Because the museum had motion detectors installed, authorities were able to reconstruct the movements of the thieves and the order of events. After they secured the guards in the basement, they first went into the Dutch Room and approached Rembrandt’s “Self-Portrait” (1629).
A local alarm buzzed and they immediately smashed it. After they pulled the painting from the wall, they tried to take a wooden panel but were unable to remove it from the frame and decided to leave it. Next, they approached Rembrandt’s “The Storm on the Sea of Galilee” and cut it out of its frame.
They took a few more pieces of art from the Dutch Room: Rembrandt’s “A Lady and Gentleman in Black;” Vermeer’s “The Concert“; Govaert Flinck’s “Landscape with an Obelisk,” as well as a Chinese bronze Gu vessel from the Shang Dynasty.
Later, from another location in the museum, they stole five of Degas’ drawings and an eagle finial (because they probably thought it was made out of gold). Manet’s “Chez Tortoni”, that was hanging in the Blue room, was also stolen. The way it was taken is a mystery because records from the motion detector show that the only motion there was detected at 12:27 a.m. and again at 12:53 a.m.; before the thieves entered the museum and during Abath’s patrol. The frame from this painting was found on the security chief’s chair near the front desk.
The whole operation lasted for 81 minutes and before they left, they went to the guards and told them: “You’ll be hearing from us in about a year.” They never heard from them again. At 8:15 a.m., a few hours after the thieves had left, police arrived on the scene of the crime and released the guards.
The outcome of this huge robbery was terrible for the museum and for the world of art: thirteen stolen artworks with an estimated value of more than 500 million dollars. Its huge value made The Isabella Stewart Gardner Museum theft one of the biggest private property thefts in history.
Although all of the stolen pieces of art are exquisite, one of the paintings, Vermeer’s “The Concert,” is very significant; it’s one of the first paintings that Gardner bought and also one of only 34 known Vermeer paintings in the world. “The Concert” is considered as the most valuable of any unrecovered stolen painting – its worth is estimated at $200 million. Another of the stolen paintings, “The Storm on the Sea of Galilee”, also has a special value; it’s Rembrandt’s only known seascape.
Despite a full investigation was made and some clues were discovered, the case is still a mystery. From the information gathered by the FBI until now we know that the stolen artworks were moved to different places across the region several times and even offered for sale in Philadelphia in the early 2000s. It is believed that the culprits were part of a criminal organization based in the mid-Atlantic seaboard and New England. The FBI believes that they have identified two of the main suspects but both of them are now dead.
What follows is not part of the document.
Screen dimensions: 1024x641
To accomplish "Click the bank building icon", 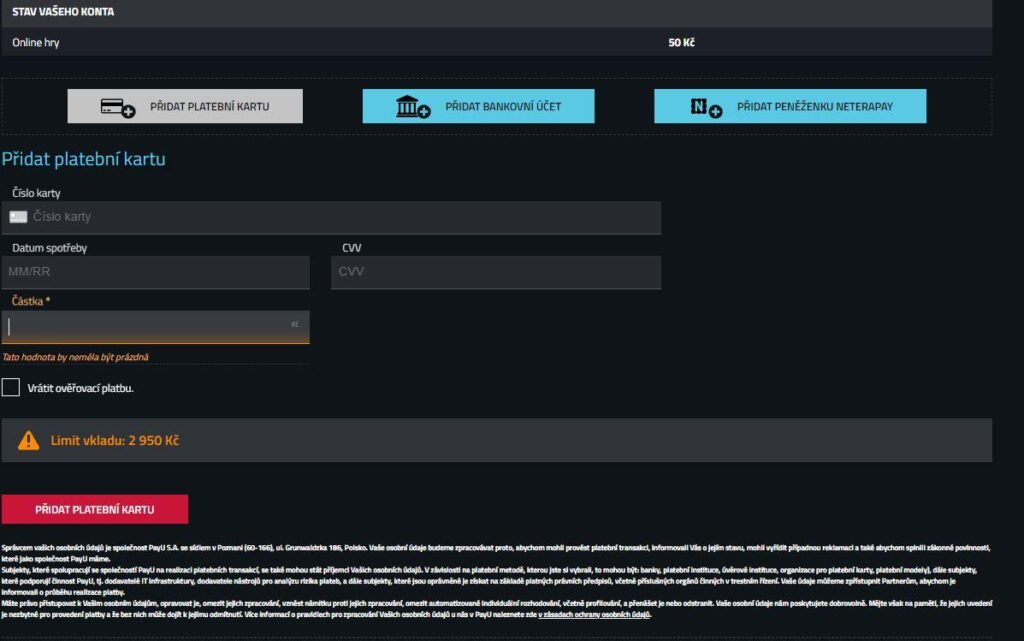I will click(x=412, y=107).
One more person, a gang member from Boston called Bobby Donati, was possibly working together with the suspects. He was murdered in 1991 in a gang shootout. Most of the evidence gathered by the FBI points to a gangster from Hartford, Connecticut, called Robert Gentile, who it is thought knows where the paintings are hidden.
When he was approached he denied knowing anything. Since the initial investigation, no arrest has been made and not a single piece of art recovered. The museum still offers a $5 million dollar to anybody that possesses information about the location of the paintings.
Today, the empty frames of the stolen pictures still hang on the walls of the museum. The management of the museum hopes that one day, the frames will be reunited with their former occupants.